___ Entries supplied ___
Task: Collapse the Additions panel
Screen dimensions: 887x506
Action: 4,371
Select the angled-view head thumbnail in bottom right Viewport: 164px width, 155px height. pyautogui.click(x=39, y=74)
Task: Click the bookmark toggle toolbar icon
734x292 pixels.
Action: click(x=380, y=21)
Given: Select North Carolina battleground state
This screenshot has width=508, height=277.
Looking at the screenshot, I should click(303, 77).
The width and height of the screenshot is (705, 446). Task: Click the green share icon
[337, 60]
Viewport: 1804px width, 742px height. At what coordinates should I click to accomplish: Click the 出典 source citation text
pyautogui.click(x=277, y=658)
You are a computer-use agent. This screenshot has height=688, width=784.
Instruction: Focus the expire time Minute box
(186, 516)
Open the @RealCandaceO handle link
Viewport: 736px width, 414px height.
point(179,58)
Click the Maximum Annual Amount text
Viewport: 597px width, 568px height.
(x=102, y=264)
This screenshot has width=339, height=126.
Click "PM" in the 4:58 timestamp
___
The response should be an exact copy of the lines from the one with "Given: Select North" through the end of the data, with no other text.

Solution to this task:
Given: Select North Carolina battleground state
This screenshot has width=508, height=277.
Looking at the screenshot, I should click(303, 77).
The width and height of the screenshot is (705, 446). Task: Click the green share icon
[337, 60]
Viewport: 1804px width, 742px height. At what coordinates should I click to accomplish: Click the 出典 source citation text
pyautogui.click(x=277, y=658)
You are a computer-use agent. This screenshot has height=688, width=784.
Instruction: Focus the expire time Minute box
(186, 516)
Open the @RealCandaceO handle link
Viewport: 736px width, 414px height.
point(179,58)
Click the Maximum Annual Amount text
Viewport: 597px width, 568px height.
(x=102, y=264)
This screenshot has width=339, height=126.
Click "PM" in the 4:58 timestamp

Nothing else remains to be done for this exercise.